Ball Tester Nike RZN Black

    Ball tested: Nike RZN Black

    Category: Tour/Advanced/Performance

    Feel: Soft

    Tested for golfers with average driving distance of: 196 to 300+ yards (carry + roll)

    Specs: Construction – Four-piece; Cover – Urethane; Core – Polymer resin; Dimples / Pattern – 360 in seamless design

    Compression: High

    Price as tested (new): $46 per dozen

    Ball notes: We could tell you Nike’s RZN Black model is the golf ball used by Tiger Woods and Rory McIlroy, and that alone might convince you to play it. But that wouldn’t be fair of us – nor smart of you.

    We’ll get to our review momentarily. First, a little background.

    The RZN Black is one of four balls in Nike’s new-for-2014 RZN lineup. It’s one of two “tour” models, along with the higher-spinning Platinum, aimed at skilled golfers with strong swing speeds (105-plus mph with the driver). The lower-priced White and Red versions are designed for slower swinging amateurs.

    The RZN Black and Platinum replace Nike’s 20XI and 20XI-X golf balls. The new models feature a revamped resin core and “Speedlock” construction, touted by Nike to bind each layer more tightly together for greater in-flight stability.
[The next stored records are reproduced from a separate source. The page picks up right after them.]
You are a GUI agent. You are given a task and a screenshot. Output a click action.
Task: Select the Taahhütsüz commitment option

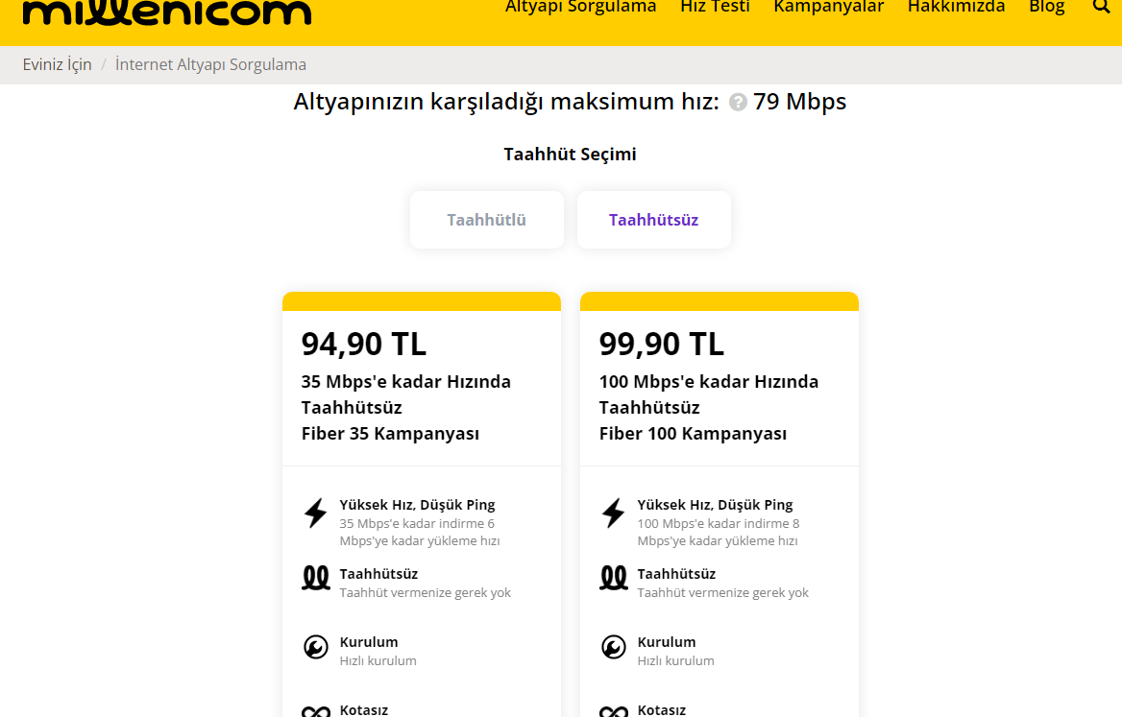tap(653, 220)
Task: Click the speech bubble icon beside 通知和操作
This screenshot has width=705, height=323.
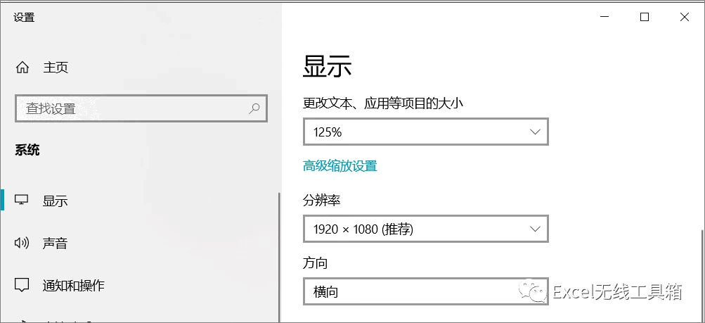Action: click(22, 285)
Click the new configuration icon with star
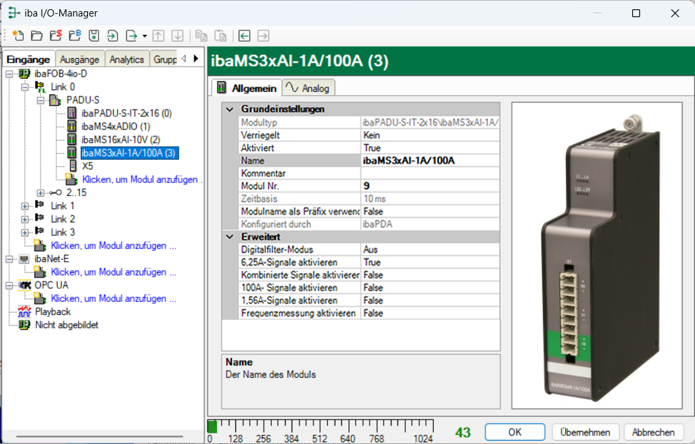695x444 pixels. (x=17, y=36)
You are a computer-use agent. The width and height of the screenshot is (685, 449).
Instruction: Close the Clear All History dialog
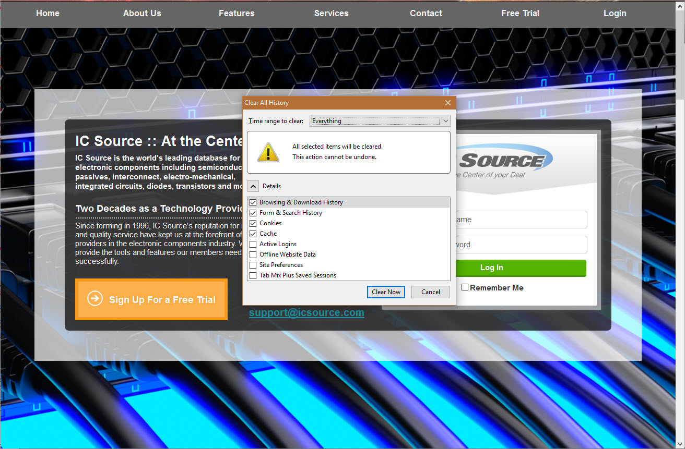click(x=447, y=103)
    Essentially, Nike claims the RZN Black is longer and straighter off the tee thanks to reduced spin, more stable in windy conditions due to the stronger outer layers, and delivers better greenside control with a urethane cover coated in “spin-optimized” material.

    Let’s put the Nike RZN Black to the test to verify – or debunk – those claims.

    On the clubface: Nike keeps tweaking its RZN core, and it keeps getting better. As in softer. There’s a pretty noticeable difference between the RZN Black and the 20XI models, which were notably softer than their predecessors. Nike can honestly brag about making a ball that stacks up to the industry heavyweights, including the Titleist ProV1, for tee-to-green feel.

    To be sure, there are softer balls available than the Nike RZN Black. (The Platinum version, for example.) This one occupies a very pleasing middle ground, though, between the softest and firmest tour balls.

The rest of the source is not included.